Let's say $f:[-1,1]\to\mathbb R$ is a bounded function. Let's say that $f$ is Riemann integrable over $[a,b]$ for every $a$ in $]-1,0[$ and every $b$ in $]0,1[$. Can we conclude that $f$ is Riemann integrable over $[-1,1]$?
I was first looking for a counter example. I see that the critical points are $-1,$ $1,$ and $0.$ I was looking for something with more than one discontinuity point because then it's not Riemann integrable.
I don't really see a counter example can someone maybe give me a hint.
Edit: Because of the information I get in the reaction I'm no longer looking for a counter example but I'm trying to prove that $f$ is Riemann integrable over [-1,1]. Now I tried to prove that the lower sum equals the upper sum, because that's a basic definition for Riemann integrability but I'm a little bit confused because we don't have a concrete function. Maybe someone can suggest another way for a proof?
We know that $f:[-1,1]\to \mathbb{R}$ is bounded and Riemann-integrable on $[a,b]$ where $-1<a<0<b<1$.

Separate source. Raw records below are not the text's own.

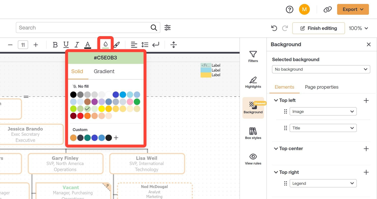The height and width of the screenshot is (199, 377).
Task: Open line spacing options
Action: (x=144, y=44)
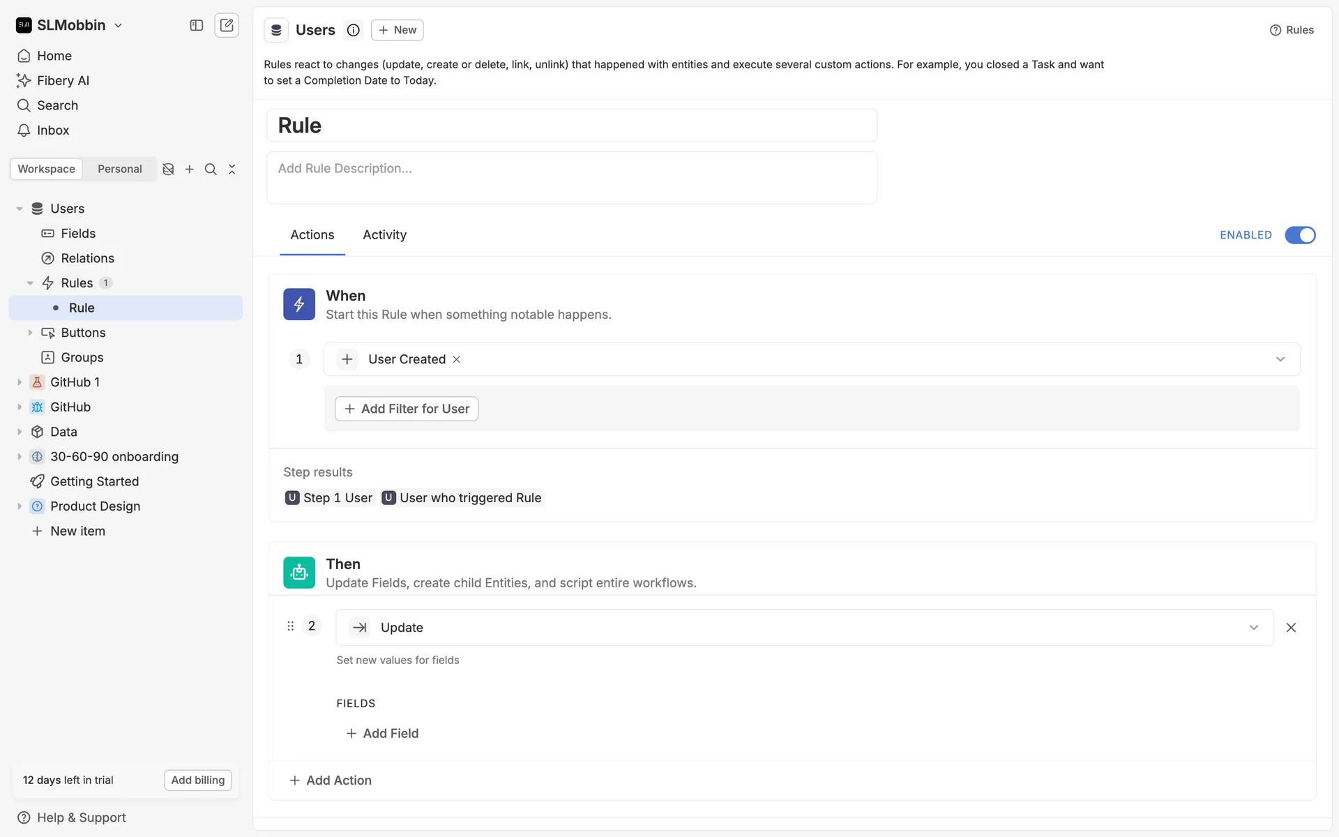This screenshot has height=837, width=1339.
Task: Expand the Product Design tree item
Action: [x=20, y=506]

$f$ is bounded on $[-1,1]$ so there must exist the following supremum und infimum $$M_a=M_b:=\sup\{f(x)~|~x\in [-1,1]\},$$ $$m_a=m_b:=\inf\{f(x)~|~x\in [-1,1]\}.$$
Let be $\epsilon>0$ arbitrary chosen. We now have to choose $a$ and $b$ such that they are sufficiently close to $-1$ and $1$ respectively. Let be $a+1<\frac{\epsilon}{3(M_a-m_a)}$ and $1-b<\frac{\epsilon}{3(M_b-m_b)}$. Consider the equidistant partition $P_n$ of $[a,b]$, $$P_n:=\{a, a+\frac{b-a}{n}, a+2\frac{b-a}{n}, \cdots,a+(n-1)\frac{b-a}{n},b\}.$$
Let be $$M_i:=\sup\{f(x)~|~x\in [a+i\frac{b-a}{n},a+(i+1)\frac{b-a}{n}]\}$$ and $$m_i:=\inf\{f(x)~|~x\in [a+i\frac{b-a}{n},a+(i+1)\frac{b-a}{n}]\}.$$
Then we know that for an arbitrary small $\frac{\epsilon}{3}>0$ there exists a $n_0$ such that every partition $P_n$ with a higher refinement than $P_{n_0}$ satisfies $\sum\limits_{i=1}^{n}(M_i-m_i)\frac{b-a}{n}<\frac{\epsilon}{3}$ (This is the definition of the Riemann-integrability). Now we extend our interval $[a,b]$ to $[-1,1]$ such that our partition $P_n$ becomes $$P_n:=\{-1,a, a+\frac{b-a}{n}, a+2\frac{b-a}{n}, \cdots,a+(n-1)\frac{b-a}{n},b,1\}.$$ Now the sum of the upper and lower Darboux-sums gets two more summands: $$(M_a-m_a)\frac{\epsilon}{3(M_a-m_a)}+\sum\limits_{i=1}^{n}(M_i-m_i)\frac{b-a}{n}+(M_b-m_b)\frac{\epsilon}{3(M_b-m_b)}<\epsilon.$$ Hence, $f$ is Riemann-integrable on $[-1,1]$.